**YOUR INSTRUCTIONS:** Copy the following data line for line, leaving every line unchanged.
======== PROVIDED DATA ========
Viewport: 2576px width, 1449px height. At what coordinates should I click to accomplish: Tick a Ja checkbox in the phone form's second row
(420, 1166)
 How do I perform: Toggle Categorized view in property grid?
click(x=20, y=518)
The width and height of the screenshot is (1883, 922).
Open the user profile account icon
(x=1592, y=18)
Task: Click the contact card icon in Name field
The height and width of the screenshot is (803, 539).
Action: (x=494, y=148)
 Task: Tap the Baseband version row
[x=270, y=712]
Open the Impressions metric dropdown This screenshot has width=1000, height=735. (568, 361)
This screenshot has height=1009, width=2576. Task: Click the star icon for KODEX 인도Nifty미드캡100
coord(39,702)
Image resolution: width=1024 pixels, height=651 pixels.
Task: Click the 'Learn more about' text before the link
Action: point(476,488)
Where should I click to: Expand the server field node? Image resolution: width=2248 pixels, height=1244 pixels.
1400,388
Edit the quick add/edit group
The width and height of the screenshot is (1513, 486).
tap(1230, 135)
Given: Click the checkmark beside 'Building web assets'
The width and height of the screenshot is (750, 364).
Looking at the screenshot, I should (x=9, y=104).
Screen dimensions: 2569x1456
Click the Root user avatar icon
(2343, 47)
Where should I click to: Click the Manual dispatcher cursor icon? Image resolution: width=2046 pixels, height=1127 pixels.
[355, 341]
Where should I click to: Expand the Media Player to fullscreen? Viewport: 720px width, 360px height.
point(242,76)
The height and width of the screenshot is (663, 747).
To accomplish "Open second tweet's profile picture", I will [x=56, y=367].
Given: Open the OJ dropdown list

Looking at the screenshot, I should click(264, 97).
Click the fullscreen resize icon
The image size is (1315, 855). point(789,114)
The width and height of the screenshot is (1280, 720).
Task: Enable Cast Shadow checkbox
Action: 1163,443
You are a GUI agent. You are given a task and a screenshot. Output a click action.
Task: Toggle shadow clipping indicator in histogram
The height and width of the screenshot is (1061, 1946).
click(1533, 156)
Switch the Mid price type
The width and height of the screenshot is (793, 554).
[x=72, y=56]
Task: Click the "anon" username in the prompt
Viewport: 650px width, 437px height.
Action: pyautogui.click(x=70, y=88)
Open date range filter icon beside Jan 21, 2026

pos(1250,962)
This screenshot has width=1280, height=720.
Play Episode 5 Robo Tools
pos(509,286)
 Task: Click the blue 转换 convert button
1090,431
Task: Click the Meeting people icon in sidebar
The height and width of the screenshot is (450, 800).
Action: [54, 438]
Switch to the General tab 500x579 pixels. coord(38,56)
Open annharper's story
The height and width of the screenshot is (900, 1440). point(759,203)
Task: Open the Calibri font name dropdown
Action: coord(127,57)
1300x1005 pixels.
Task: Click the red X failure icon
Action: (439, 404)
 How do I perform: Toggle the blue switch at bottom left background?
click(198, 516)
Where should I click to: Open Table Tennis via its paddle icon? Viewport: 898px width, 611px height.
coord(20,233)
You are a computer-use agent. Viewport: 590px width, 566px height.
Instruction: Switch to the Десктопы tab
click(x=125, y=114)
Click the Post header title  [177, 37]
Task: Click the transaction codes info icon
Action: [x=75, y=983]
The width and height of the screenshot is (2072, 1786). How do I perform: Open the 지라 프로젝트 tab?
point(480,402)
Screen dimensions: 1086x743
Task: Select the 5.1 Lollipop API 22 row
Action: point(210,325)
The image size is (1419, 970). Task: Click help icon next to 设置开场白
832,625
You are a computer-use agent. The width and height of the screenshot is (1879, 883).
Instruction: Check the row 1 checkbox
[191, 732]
========
**THE COMPLETED TASK:**
Viewport: 2576px width, 1449px height. At what coordinates should I click to accomplish: Tick a Ja checkbox in the phone form's second row
(420, 1166)
 How do I perform: Toggle Categorized view in property grid?
click(x=20, y=518)
The width and height of the screenshot is (1883, 922).
Open the user profile account icon
(x=1592, y=18)
Task: Click the contact card icon in Name field
The height and width of the screenshot is (803, 539).
Action: (x=494, y=148)
 Task: Tap the Baseband version row
[x=270, y=712]
Open the Impressions metric dropdown This screenshot has width=1000, height=735. (568, 361)
This screenshot has height=1009, width=2576. Task: Click the star icon for KODEX 인도Nifty미드캡100
coord(39,702)
Image resolution: width=1024 pixels, height=651 pixels.
Task: Click the 'Learn more about' text before the link
Action: point(476,488)
Where should I click to: Expand the server field node? Image resolution: width=2248 pixels, height=1244 pixels.
1400,388
Edit the quick add/edit group
The width and height of the screenshot is (1513, 486).
tap(1230, 135)
Given: Click the checkmark beside 'Building web assets'
The width and height of the screenshot is (750, 364).
Looking at the screenshot, I should (x=9, y=104).
Screen dimensions: 2569x1456
Click the Root user avatar icon
(2343, 47)
Where should I click to: Click the Manual dispatcher cursor icon? Image resolution: width=2046 pixels, height=1127 pixels.
[355, 341]
Where should I click to: Expand the Media Player to fullscreen? Viewport: 720px width, 360px height.
point(242,76)
The height and width of the screenshot is (663, 747).
To accomplish "Open second tweet's profile picture", I will [x=56, y=367].
Given: Open the OJ dropdown list

Looking at the screenshot, I should click(264, 97).
Click the fullscreen resize icon
The image size is (1315, 855). point(789,114)
The width and height of the screenshot is (1280, 720).
Task: Enable Cast Shadow checkbox
Action: 1163,443
You are a GUI agent. You are given a task and a screenshot. Output a click action.
Task: Toggle shadow clipping indicator in histogram
The height and width of the screenshot is (1061, 1946).
click(1533, 156)
Switch the Mid price type
The width and height of the screenshot is (793, 554).
[x=72, y=56]
Task: Click the "anon" username in the prompt
Viewport: 650px width, 437px height.
Action: pyautogui.click(x=70, y=88)
Open date range filter icon beside Jan 21, 2026

pos(1250,962)
This screenshot has width=1280, height=720.
Play Episode 5 Robo Tools
pos(509,286)
 Task: Click the blue 转换 convert button
1090,431
Task: Click the Meeting people icon in sidebar
The height and width of the screenshot is (450, 800).
Action: [54, 438]
Switch to the General tab 500x579 pixels. coord(38,56)
Open annharper's story
The height and width of the screenshot is (900, 1440). point(759,203)
Task: Open the Calibri font name dropdown
Action: coord(127,57)
1300x1005 pixels.
Task: Click the red X failure icon
Action: (439, 404)
 How do I perform: Toggle the blue switch at bottom left background?
click(198, 516)
Where should I click to: Open Table Tennis via its paddle icon? Viewport: 898px width, 611px height.
coord(20,233)
You are a computer-use agent. Viewport: 590px width, 566px height.
Instruction: Switch to the Десктопы tab
click(x=125, y=114)
Click the Post header title  [177, 37]
Task: Click the transaction codes info icon
Action: [x=75, y=983]
The width and height of the screenshot is (2072, 1786). How do I perform: Open the 지라 프로젝트 tab?
point(480,402)
Screen dimensions: 1086x743
Task: Select the 5.1 Lollipop API 22 row
Action: point(210,325)
The image size is (1419, 970). Task: Click help icon next to 设置开场白
832,625
You are a computer-use agent. The width and height of the screenshot is (1879, 883).
Instruction: Check the row 1 checkbox
[191, 732]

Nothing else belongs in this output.